And another thing I think it is the build command in docker-compose file will only be executed at the first time when you do docker-compose up
. The image will not be rebuilt the second time you type the same command. So if the first time the config is wrong in your dockerfile, you input docker-compose up
then the wrong layer is added to the image. And the second time you will get same wrong result though you've changed the dockerfile.
So you should rebuild the image first and then up the container: type docker-compose build | docker-compose up
to explicitly tell the docker to rebuild the image. Then the docker image layer will be changed and you will probably get desired result.
It is just a guess. I didn't verify it.
yes, that is also true. A shorter version is docker-compose --build up
(all on doc https://docs.docker.com/compose/reference/up/ as usual)
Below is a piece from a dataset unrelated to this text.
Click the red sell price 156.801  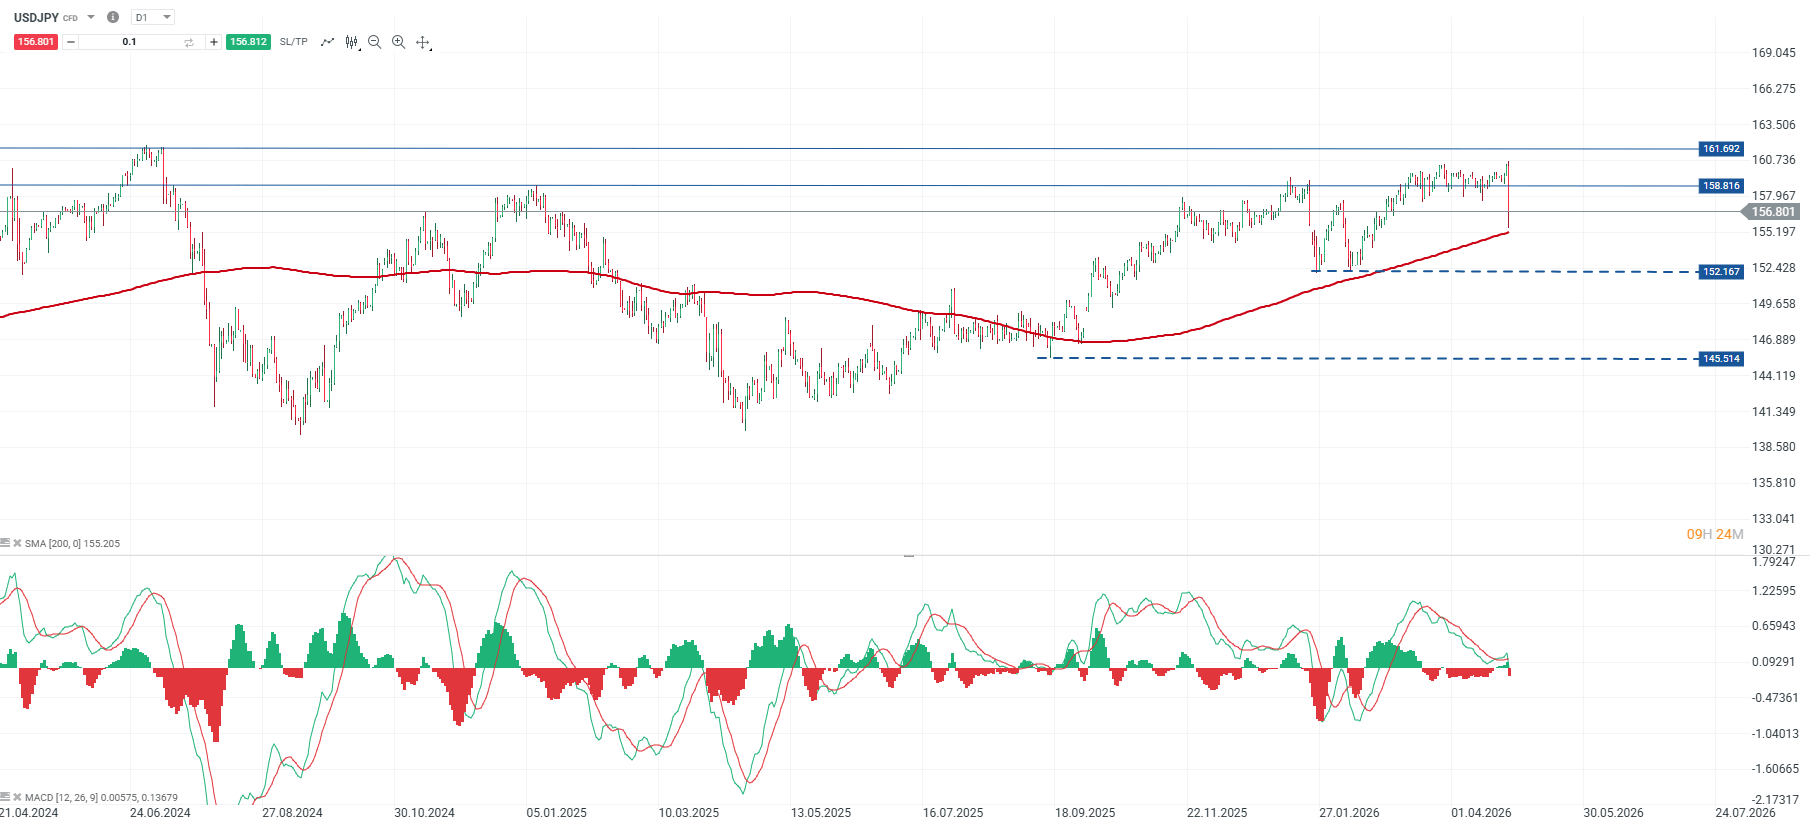point(36,42)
I see you're bind-mounting a directory (
/srv/librenms/db
), is this the first time you run a container using this directory? Was the directory empty before running the container? (the image will only initialize the database if the data directory is empty; see this line in the entrypoint script; https://github.com/docker-library/mariadb/blob/cc686f56875aa84d135bb89de6ca50385211bdab/10.1/docker-entrypoint.sh#L36)
Thank you for this key piece of advice. I've been pruning volumes instead of fully removing them while trying to get a Nextcloud pod assembly script together. I found leftover gunk in my volume from an earlier attempt. Thank you so much!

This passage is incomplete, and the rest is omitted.